- EXERCISE TEXT
How does the functional measure transform under a field redefinition?

Question

My question is: how does the path integral functional measure transform under the following field redefinitions (where $c$ is an arbitrary constant and $\phi$ is a scalar field): \begin{align} \phi(x)&=\theta(x)+c \,\theta^3(x) \tag{1}\\ \phi(x)&=c\,\theta^3(x) \tag{2}\\ \phi(x)&=\sinh\big(\theta(x)\big)\tag{3} \end{align} My naive guess for the transformation in Eq.(3) is \begin{align} \mathcal{D}\phi&=\mathcal{D}\theta\,\,\text{Det}\Bigg[\frac{\delta \phi(x)}{\delta\theta(x')}\Bigg]=\mathcal{D}\theta \,\,\text{Det}\bigg[\cosh(\theta(x))\delta(x-x')\bigg]\\ &=\mathcal{D}\theta\exp\bigg[\text{Tr}\,\Big(\log\big(\cosh(\theta(x))\delta(x-x')\big)\Big)\bigg]\\ &=\mathcal{D}\theta\exp\bigg[\int dx\,\,\log\Big(\cosh(\theta(x))\delta(x-x')\Big)\bigg] \end{align} But that seems very wrong.

Answer 1

1. It seems natural to generalize OP's setting to several fields $\phi^{\alpha}$ in $d$ spacetime dimensions. Consider for simplicity ultra-local field redefinitions$^1$ $$\begin{align} \phi^{\prime\alpha}(x)~=~&F^{\alpha}(\phi(x),x)\cr ~=~&\phi^{\alpha}(x)-f^{\alpha}(\phi(x),x).\end{align}\tag{1} $$

2. The Jacobian functional determinant in the path/functional integral is formally given as as a functional Berezin integral $$ \begin{align} J~=~&{\rm Det} (\mathbb{M})\cr ~=~&\int \!{\cal D}c~{\cal D}\bar{c} \exp\left(\int\! d^dx^{\prime} \!\int\! d^dx ~\bar{c}_{\beta}(x^{\prime})\mathbb{M}^{\beta}{}_{\alpha}(x^{\prime},x)c^{\alpha}(x) \right) ,\end{align} \tag{2}$$ where $c^{\alpha}(x)$ and $\bar{c}_{\beta}(x^{\prime})$ are Grassmann-odd ghost fields; or as $$\begin{align} J~=~&{\rm Det} (\mathbb{M})\cr ~=~&\exp {\rm Tr}\ln (\mathbb{M})\cr ~=~& \exp\left(-\sum_{j=1}^{\infty} \frac{1}{j}{\rm Tr} (\mathbb{m}^j)\right) \cr ~=~& \exp\left(\delta^d(0) \int\! d^dx ~{\rm tr} (\ln M(x))\right),\end{align} \tag{3} $$ where we have defined $$\begin{align} \mathbb{M}~\equiv~&\mathbb{1}-\mathbb{m},\cr \mathbb{M}^{\beta}{}_{\alpha}(x^{\prime},x) ~:=~&\frac{\delta F^{\beta}(x^{\prime})}{\delta\phi^{\alpha}(x)}\cr ~=~& M^{\beta}{}_{\alpha}(x^{\prime})\delta^d(x^{\prime}\!-\!x),\cr M^{\beta}{}_{\alpha}(x)~:=~& \frac{\partial F^{\beta}(x)}{\partial\phi^{\alpha}(x)}~=~\delta^{\beta}_{\alpha}-m^{\beta}{}_{\alpha}(x),\cr \mathbb{m}^{\beta}{}_{\alpha}(x^{\prime},x) ~:=~&\frac{\delta f^{\beta}(x^{\prime})}{\delta\phi^{\alpha}(x)}\cr ~=~& m^{\beta}{}_{\alpha}(x^{\prime})\delta^d(x^{\prime}\!-\!x),\cr m^{\beta}{}_{\alpha}(x)~:=~& \frac{\partial f^{\beta}(x)}{\partial\phi^{\alpha}(x)}.\end{align} \tag{4}$$

3. A local field redefinition corresponds to insertion of UV-relevant/IR-irrelevant terms in the action, i.e. it doesn't change low-energy physics.

- SET OF TASKS
• 1. Copy out the field redefinition thread above word for word, starting with "How does the functional" and going on through "seems very wrong.".
• 2. In the field redefinition thread, what kind of fields are $c^{\alpha}(x)$ and $\bar{c}_{\beta}(x^{\prime})$ said to be?

- DATASET EXTRACT
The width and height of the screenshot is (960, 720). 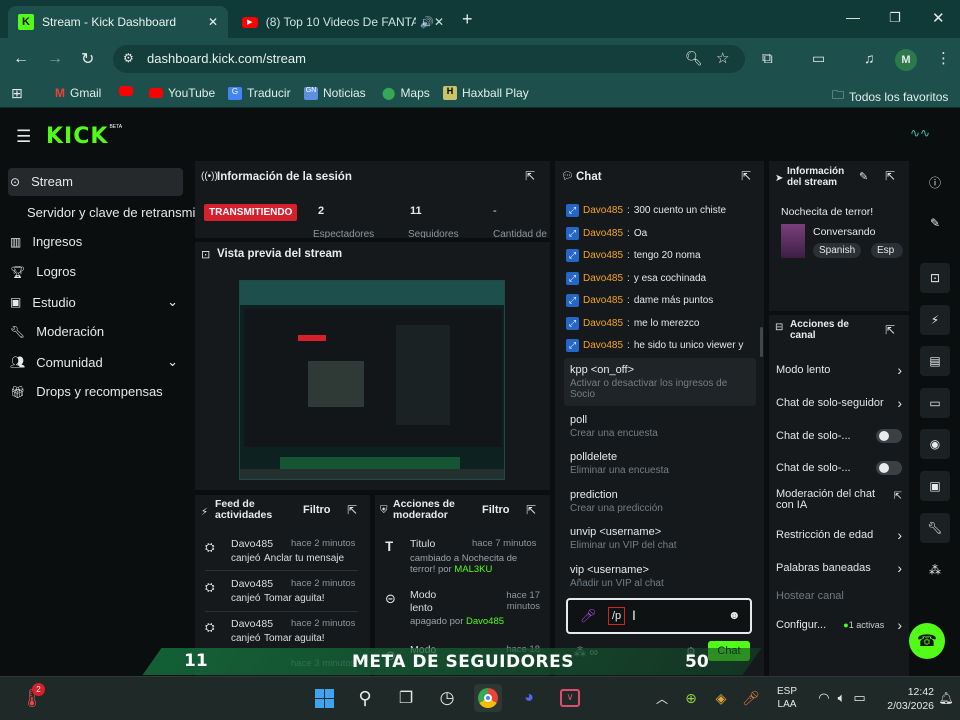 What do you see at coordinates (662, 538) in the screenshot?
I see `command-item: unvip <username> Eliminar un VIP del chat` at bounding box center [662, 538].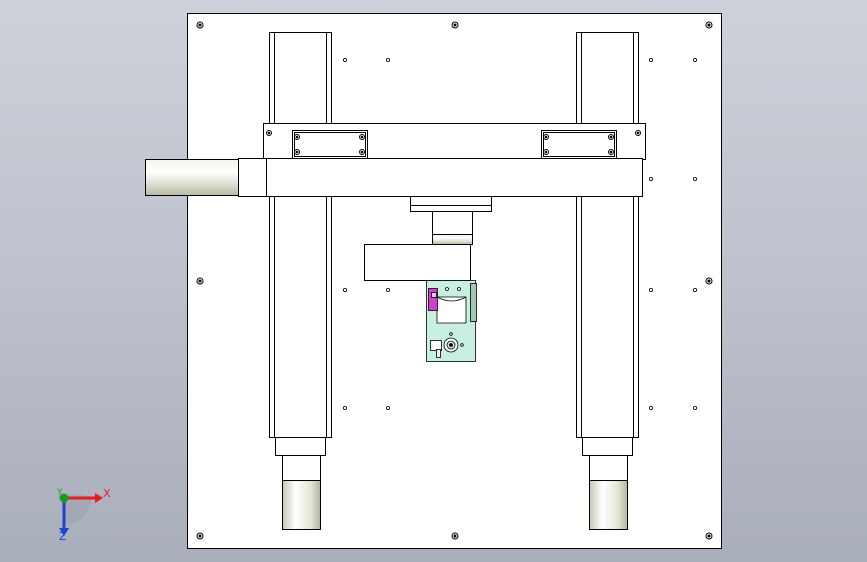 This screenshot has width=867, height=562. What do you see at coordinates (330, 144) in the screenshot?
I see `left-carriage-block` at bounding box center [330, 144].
==
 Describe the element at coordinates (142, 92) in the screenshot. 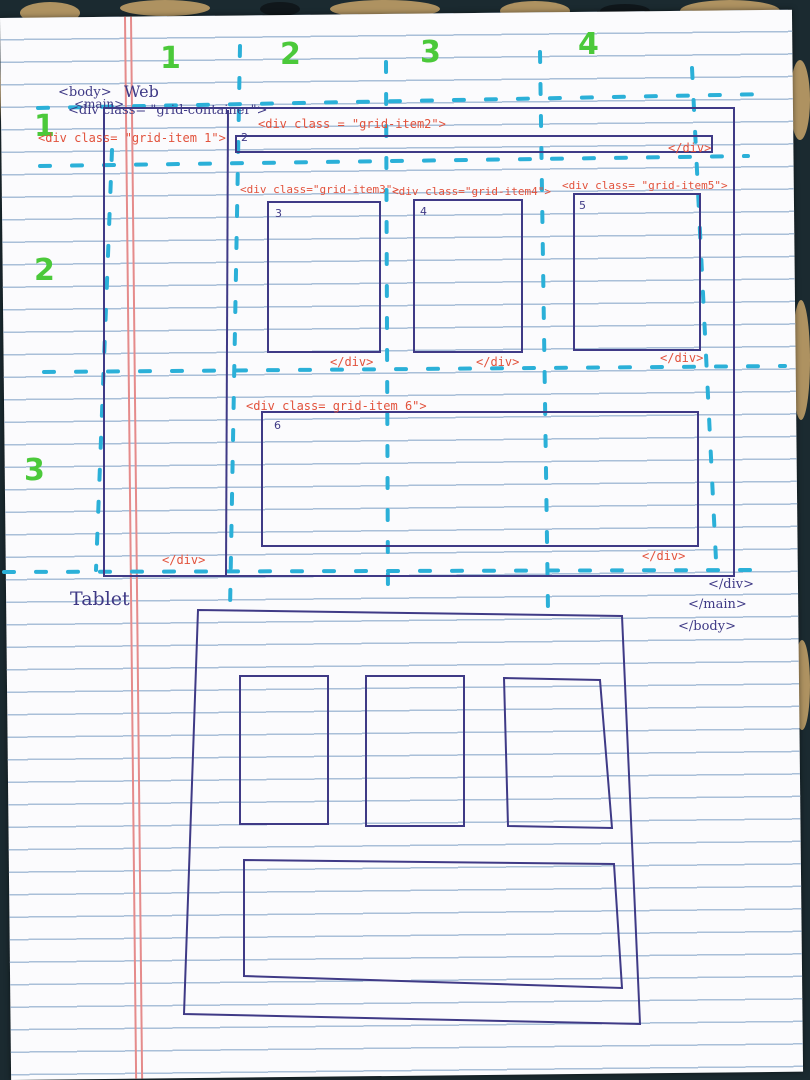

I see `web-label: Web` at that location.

- RESPONSES BY TASK
• 1.
How does the functional measure transform under a field redefinition?

Question

My question is: how does the path integral functional measure transform under the following field redefinitions (where $c$ is an arbitrary constant and $\phi$ is a scalar field): \begin{align} \phi(x)&=\theta(x)+c \,\theta^3(x) \tag{1}\\ \phi(x)&=c\,\theta^3(x) \tag{2}\\ \phi(x)&=\sinh\big(\theta(x)\big)\tag{3} \end{align} My naive guess for the transformation in Eq.(3) is \begin{align} \mathcal{D}\phi&=\mathcal{D}\theta\,\,\text{Det}\Bigg[\frac{\delta \phi(x)}{\delta\theta(x')}\Bigg]=\mathcal{D}\theta \,\,\text{Det}\bigg[\cosh(\theta(x))\delta(x-x')\bigg]\\ &=\mathcal{D}\theta\exp\bigg[\text{Tr}\,\Big(\log\big(\cosh(\theta(x))\delta(x-x')\big)\Big)\bigg]\\ &=\mathcal{D}\theta\exp\bigg[\int dx\,\,\log\Big(\cosh(\theta(x))\delta(x-x')\Big)\bigg] \end{align} But that seems very wrong.

• 2. They are Grassmann-odd ghost fields.